According to Zhang Aijun, co-owner of Au Goulot, the bar next door, local police and officials regularly patrol the streets of Gulou to make sure businesses are no longer operating. Zhang and his associates own the business but not the walls themselves. When the local government decided to tear down the neighborhood, deals were struck with real estate owners, cutting some businesses out of the loop.
“They told us we failed to meet their taxation and sanitization standards, and that everything is our fault. They didn’t even mention the demolition at all,” Zhang says. The officials have asked Zhang to negotiate with the building’s owner.
The building’s owner, however, has long since stopped answering his phone. But Zhang refuses to leave. He spends his entire day sitting next to the window in his empty bar, waiting for someone to negotiate.
“We won’t leave until we get a satisfactory answer. Plus, there are many things in this bar. Someone has to keep an eye on them.”
Right now, the entire neighborhood looks like a warzone: photographs, books and other belongings are strewn among the ruins of demolished hutongs. Most of the local residents are unwilling to talk about the situation.
“Of course they won’t talk to you, it’s common sense not to speak to journalists,” says a local who wishes to stay anonymous. “They don’t want to rock the boat. People are scared of the local police.”
However, according to Dustin, who agrees to speak on camera on the condition that we wouldn’t show his face or reveal his family name, many residents are actually excited.

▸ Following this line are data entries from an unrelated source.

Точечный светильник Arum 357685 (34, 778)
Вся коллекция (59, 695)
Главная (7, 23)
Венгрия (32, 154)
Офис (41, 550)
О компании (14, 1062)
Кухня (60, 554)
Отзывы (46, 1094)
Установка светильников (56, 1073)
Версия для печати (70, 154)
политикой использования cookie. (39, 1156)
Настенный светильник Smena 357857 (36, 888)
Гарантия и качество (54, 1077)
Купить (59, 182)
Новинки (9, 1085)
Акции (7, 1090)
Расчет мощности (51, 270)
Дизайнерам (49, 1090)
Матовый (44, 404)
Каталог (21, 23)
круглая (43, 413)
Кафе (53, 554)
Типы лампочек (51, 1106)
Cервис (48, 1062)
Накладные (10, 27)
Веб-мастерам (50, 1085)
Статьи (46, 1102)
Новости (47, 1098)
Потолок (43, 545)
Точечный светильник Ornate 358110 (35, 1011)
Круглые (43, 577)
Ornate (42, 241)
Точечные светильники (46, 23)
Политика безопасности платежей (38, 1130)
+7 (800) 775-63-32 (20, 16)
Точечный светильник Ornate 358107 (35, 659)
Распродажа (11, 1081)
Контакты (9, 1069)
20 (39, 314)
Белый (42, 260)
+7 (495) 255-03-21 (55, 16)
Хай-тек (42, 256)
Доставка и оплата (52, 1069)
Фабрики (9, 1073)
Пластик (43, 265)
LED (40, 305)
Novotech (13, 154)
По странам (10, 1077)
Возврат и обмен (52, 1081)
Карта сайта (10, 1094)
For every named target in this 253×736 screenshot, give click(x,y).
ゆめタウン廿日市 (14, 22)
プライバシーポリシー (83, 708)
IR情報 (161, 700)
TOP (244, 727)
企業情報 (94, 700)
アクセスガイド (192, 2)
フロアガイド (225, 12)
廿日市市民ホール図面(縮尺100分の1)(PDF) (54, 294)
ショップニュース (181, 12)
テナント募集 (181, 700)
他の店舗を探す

“They’ve been charged by the government their whole life, this is the one time they can charge the government.”
“The only people who wish to protect the neighborhood are in the culture area. The vast majority of the local people see this as the biggest opportunity in their life, because they get a big compensation,” he says.
“The longer they stay, the more money they get. It’s kind of a negotiation. They’ve been charged by the government their whole life, this is the one time they can charge the government.”
Local officials declined our request for an interview, and the specifics of their plan for the area remain a mystery.
“If they don’t disclose their real plan, you can’t sue them or fight them. There’s no goal to fight for,” Dustin explains.
According to several local residents, who wished not to appear on camera, all 200 to 400 families living in the neighborhood’s hutongs must leave before October, at which point the entire neighborhood will finally be leveled.
In 2010, Gulou was Time Magazine’s #1 best place to see in Asia before it’s gone. It now seems that time has come.